Late afternoon, something of a chill of evening in the air. Somewhere, beyond the horizon, there was an early hint of autumn, and here it was, carried on the wind across the sea. July might seem early for a hint of autumn, but remember, this is a Clyde coast holiday resort, where winter starts in September.
Barney, Igor and Keanu were standing at the window, drinking what was now the four hundredth and fifty-third cup of tea of the day. The Closed sign would not be going up for another half hour or so, but the day had that particular feel to it. There would be no more customers.
‘What did you say to that guy, by the way?’ asked Keanu. ‘Fair seemed to put his gas at a peep.’
‘Oh, I told him that the last time I was in London, and Johnson was Mayor at the time, I went to a party attended by lots of senior Tories, and that I witnessed Johnson, blind drunk, having sex with an alpaca.’
Keanu laughed, smiled at Igor, who was at the very least not looking at all surprised, then said, ‘Did you actually?’
Barney answered with a raised eyebrow.
‘Ah, so no photographs?’
‘Well, I claimed to have photographs,’ said Barney. ‘The most informative point here is that, while I don’t really think he believed me, he obviously considered it not entirely out of the question.’
Keanu let out a low whistle, shaking his head as he did so.
‘I don’t know, boss,’ he said. ‘He doesn’t strike me as the kind of guy you want to piss off.’
‘May be,’ said Barney, ‘but on the other hand the only way not to piss him off would be to accompany him to London, and then I’d be stuck in the blond buffoon’s entourage, at the beck and call of the laziest politician of his, or any other, time. So, what’s a chap to do?’
‘Arf,’ muttered Igor, darkly.
‘I know,’ said Barney.
‘Maybe you should just disappear for a while,’ said Keanu. ‘Until all this blows over. They reckon he’ll have chucked it by Christmas, and you’re probably safe from Priti Patel asking you to cut her hair.’
‘Hmm,’ said Barney. ‘Let’s wait and see what happens.’
‘Arf,’ said Igor again.
Igor sensed danger the way the Tory government sensed an opportunity to give one of their mates a £108m contract for facemasks.
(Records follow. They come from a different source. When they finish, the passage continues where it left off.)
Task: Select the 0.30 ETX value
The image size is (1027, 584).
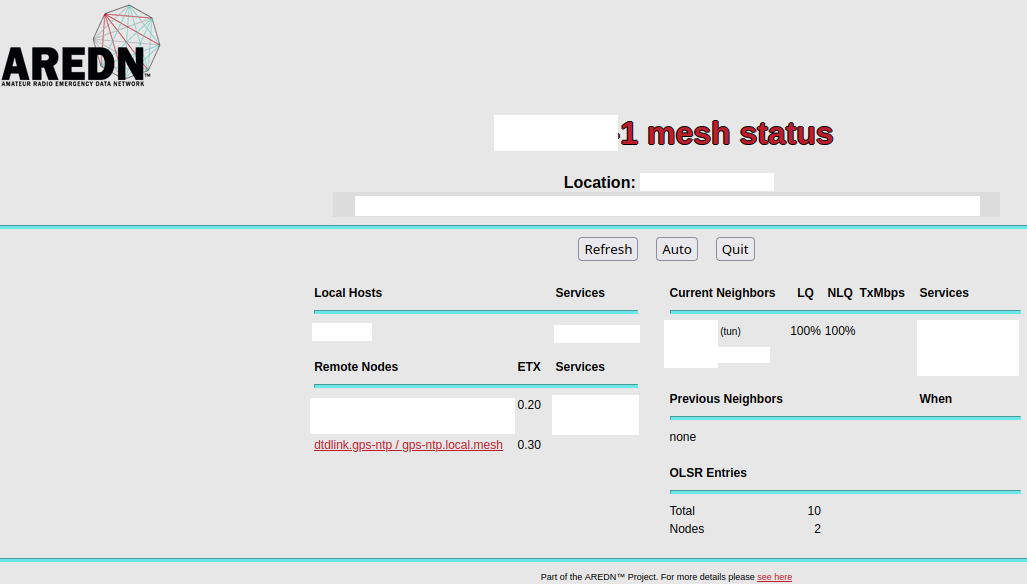Action: tap(529, 445)
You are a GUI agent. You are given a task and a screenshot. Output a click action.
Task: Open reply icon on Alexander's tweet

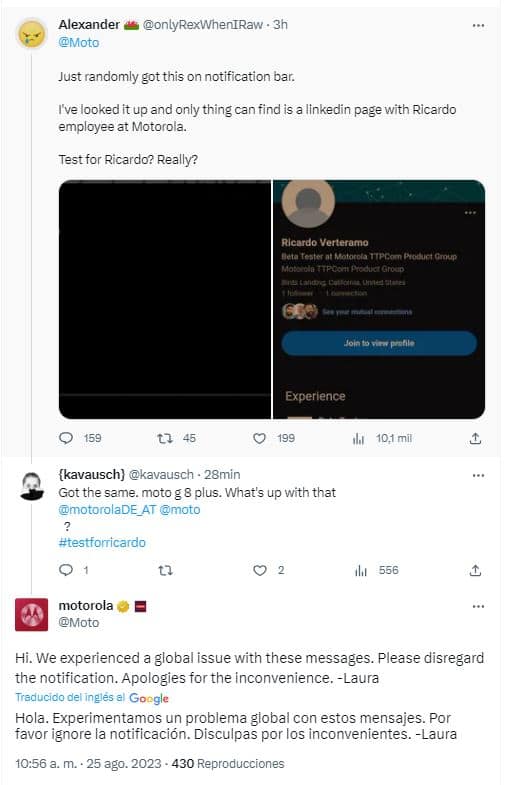click(66, 439)
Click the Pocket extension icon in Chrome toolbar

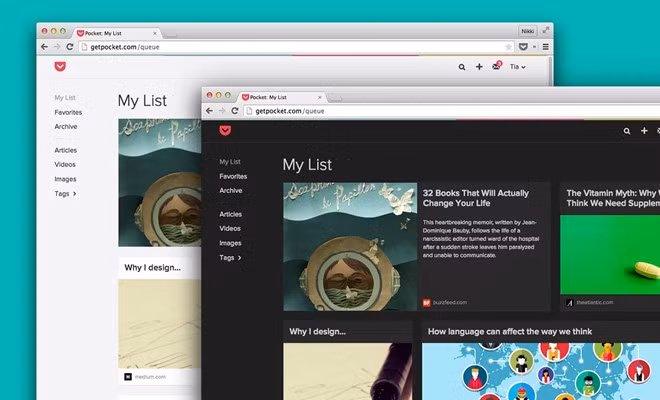click(x=523, y=47)
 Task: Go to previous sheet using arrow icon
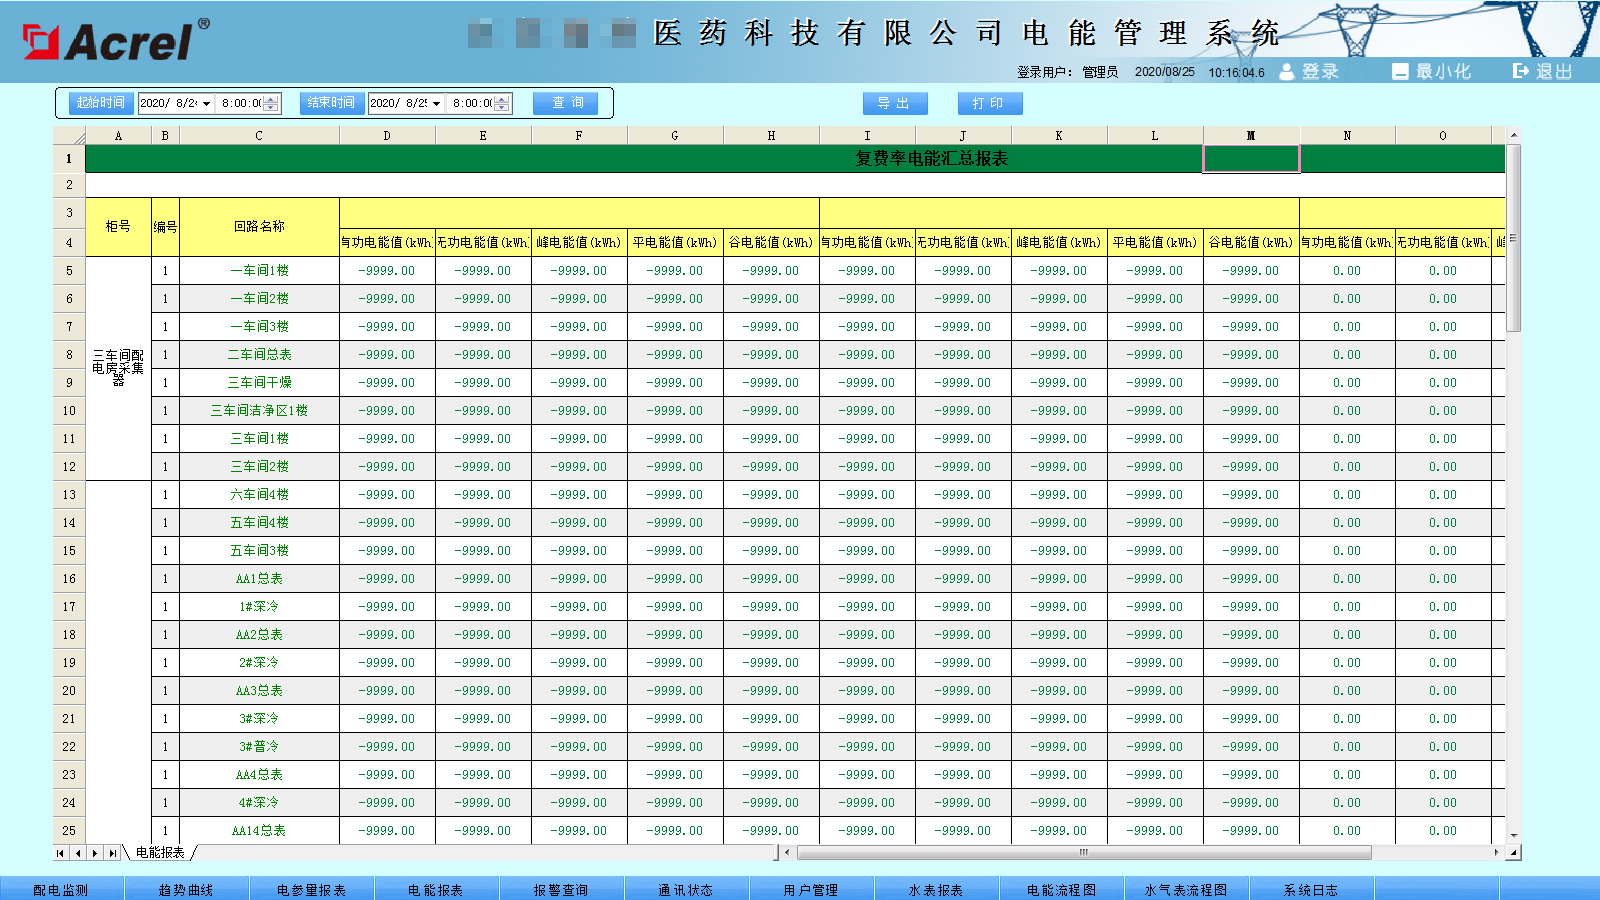(78, 853)
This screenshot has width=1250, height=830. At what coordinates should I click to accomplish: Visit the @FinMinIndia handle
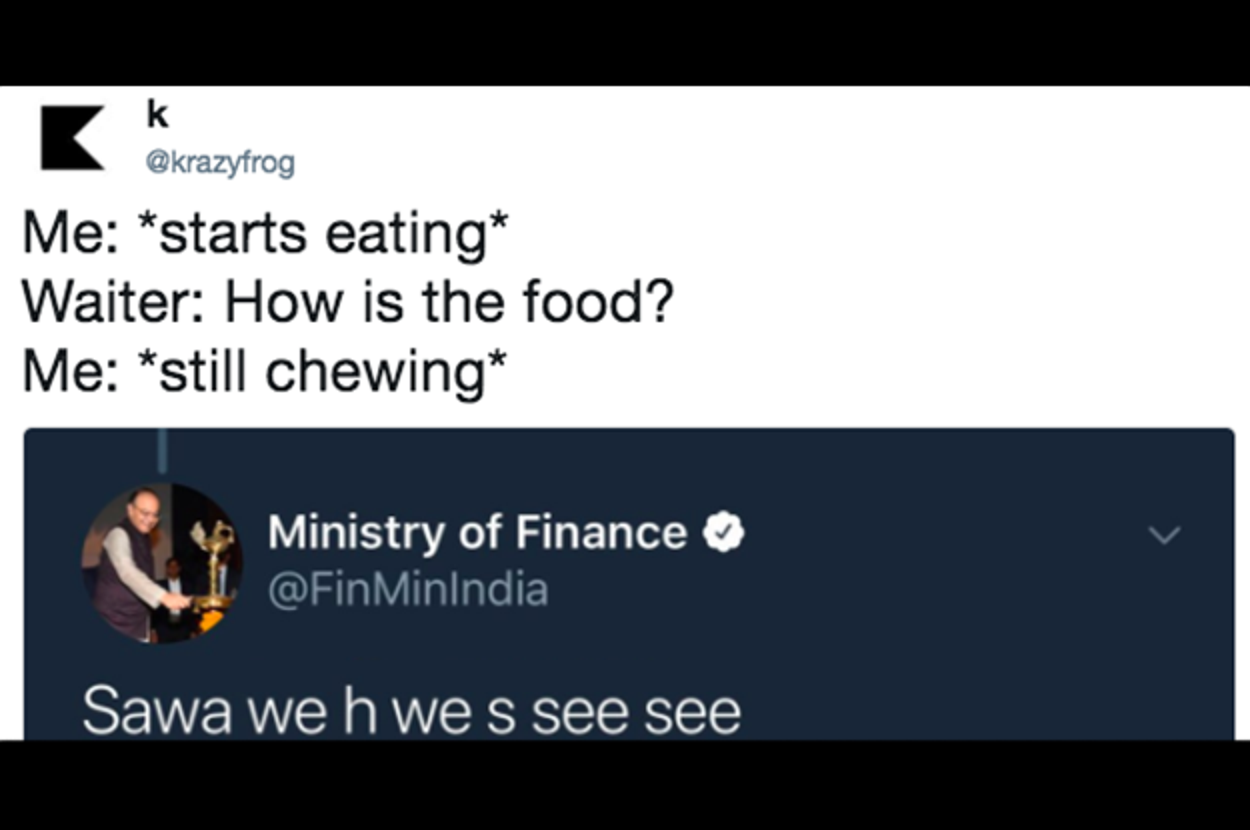click(407, 589)
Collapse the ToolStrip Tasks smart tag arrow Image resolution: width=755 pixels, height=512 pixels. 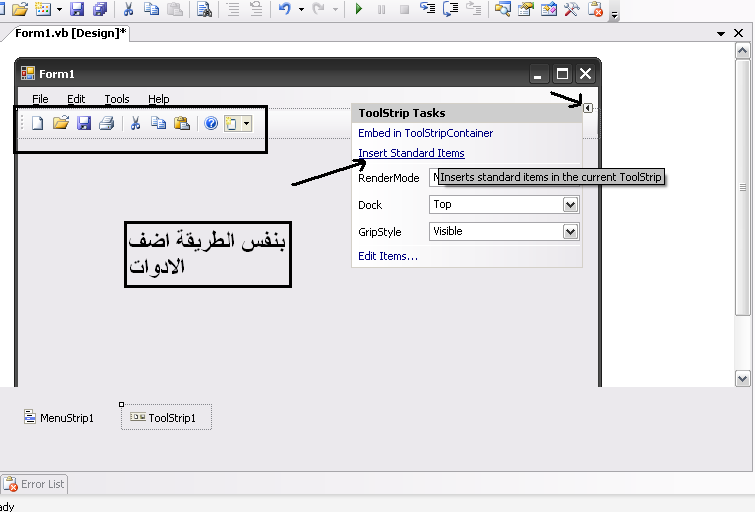tap(589, 108)
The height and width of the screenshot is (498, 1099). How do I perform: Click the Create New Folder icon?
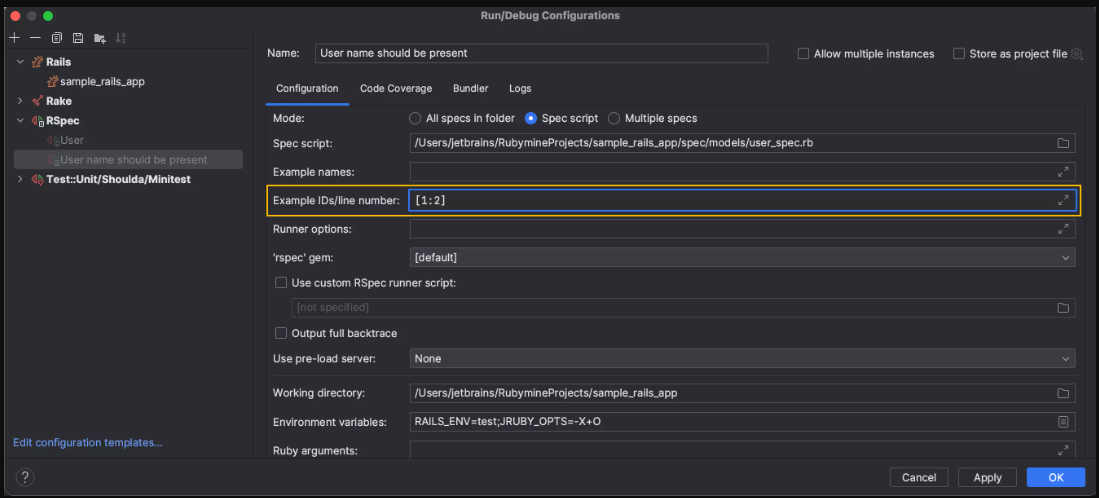[x=99, y=38]
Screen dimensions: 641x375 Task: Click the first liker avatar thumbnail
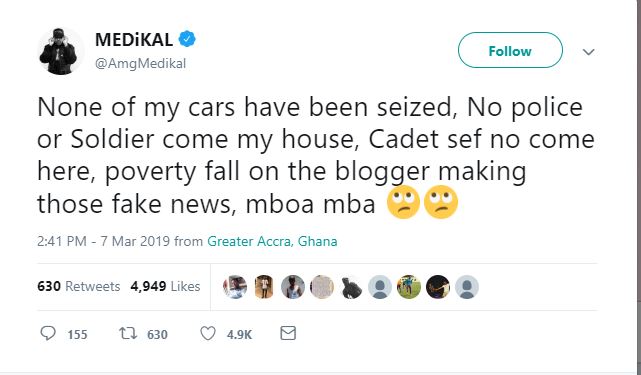(x=235, y=287)
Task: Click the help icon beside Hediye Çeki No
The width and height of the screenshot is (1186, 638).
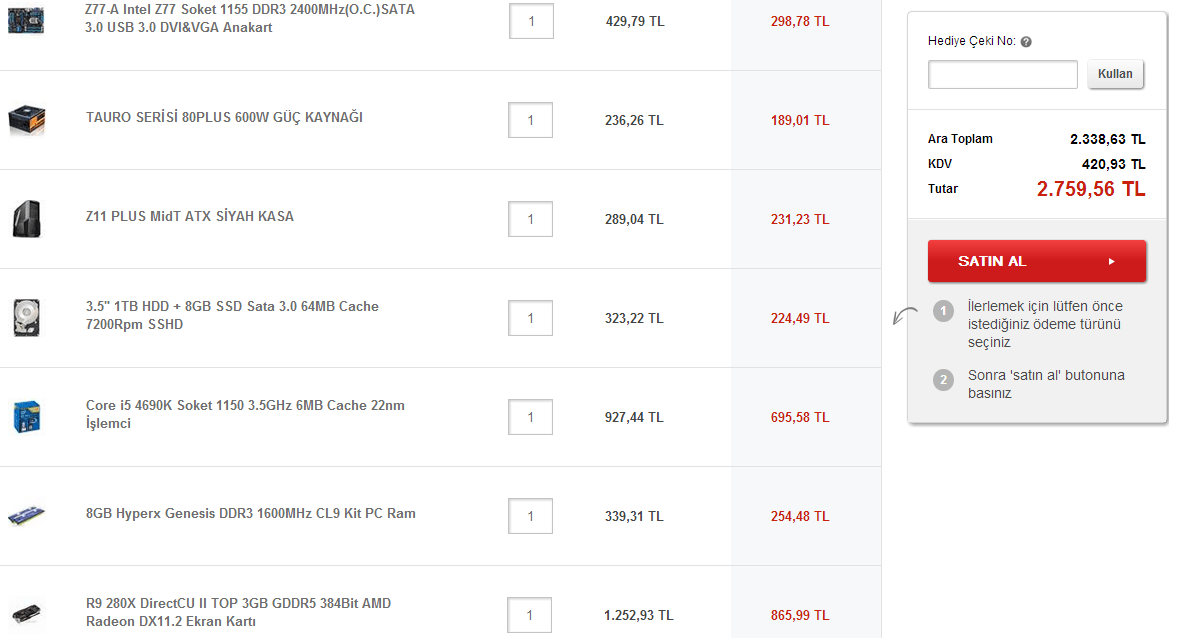Action: [1026, 42]
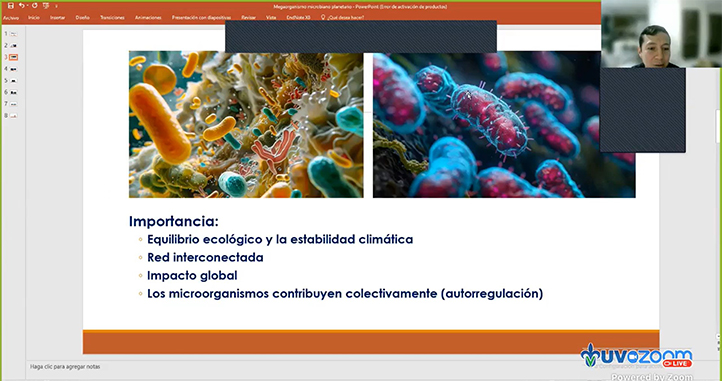Click the Start From Beginning presentation icon
The height and width of the screenshot is (381, 722).
click(46, 6)
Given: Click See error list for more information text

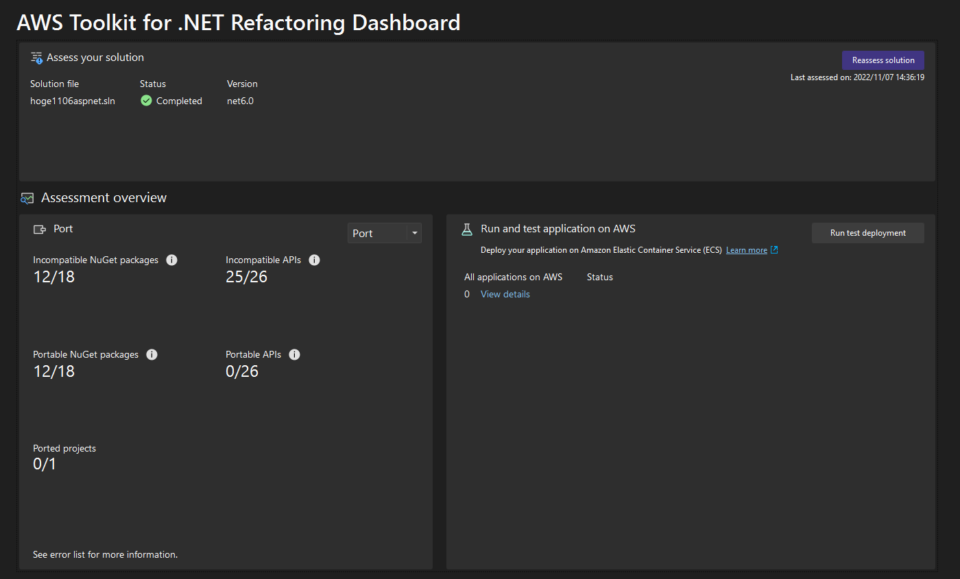Looking at the screenshot, I should tap(105, 554).
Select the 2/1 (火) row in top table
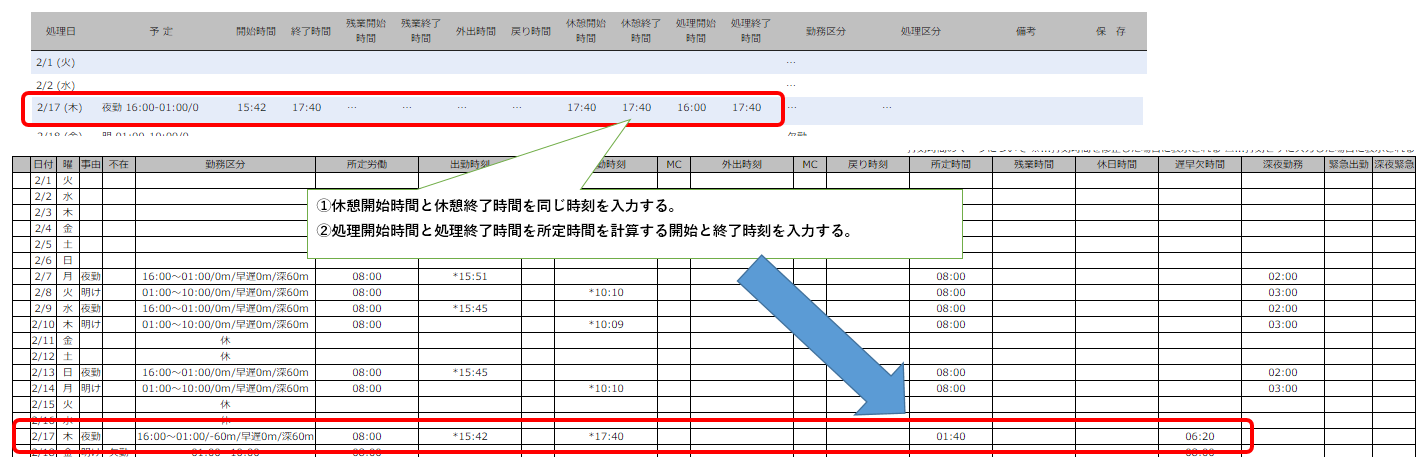The image size is (1426, 468). [x=55, y=62]
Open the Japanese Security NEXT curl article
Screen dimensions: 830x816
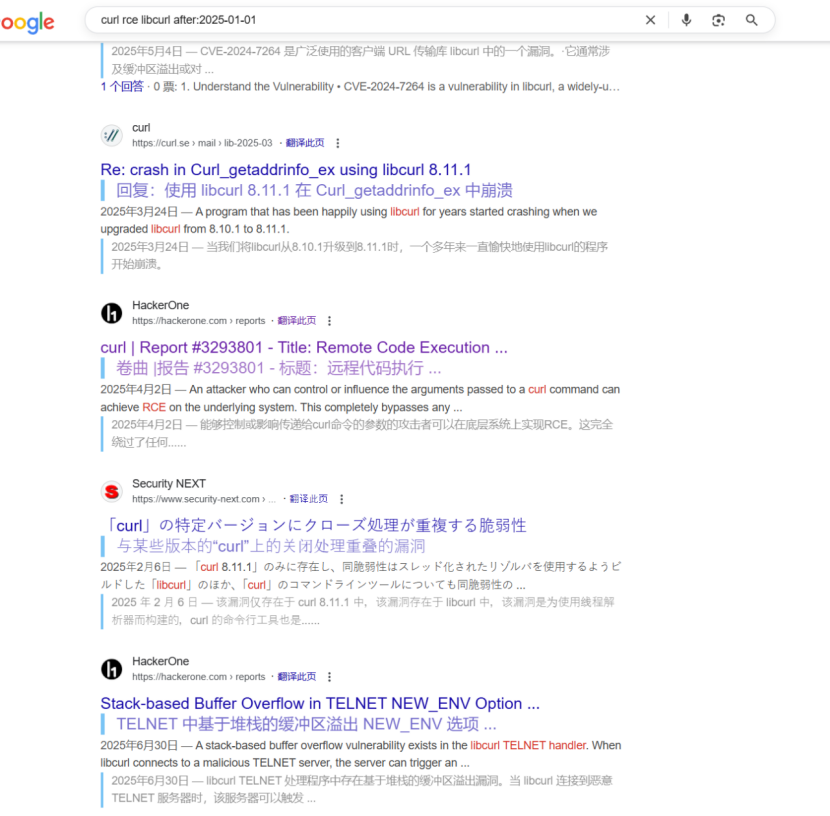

‘Everything’ll be fine,’ said Barney, looking out across the waves.
Keanu nodded, Igor returned to grim silence.
None of them, meanwhile, believed that everything would be fine.
Up Above The Clouds, It Is Always A Blue Sky
Up above the clouds, on a government funded private jet, Death, the most powerful political operator in London since 1651, sat stony faced, staring out at the great blue yonder.
He didn’t like it when people said no to him. He didn’t like it when people told him to fuck off. And he didn’t like it when people lied.
That was his job.
There was a storm coming, and it was headed in the direction of Millport.
‘Fell deeds awake,’ thought Death. ‘Fire and slaughter. Spear shall be shaken, shield be splintered…’
‘Sir?’ said the sycophant sitting across the aisle.
‘Nothing,’ muttered Death, slumping further into his disenchantment.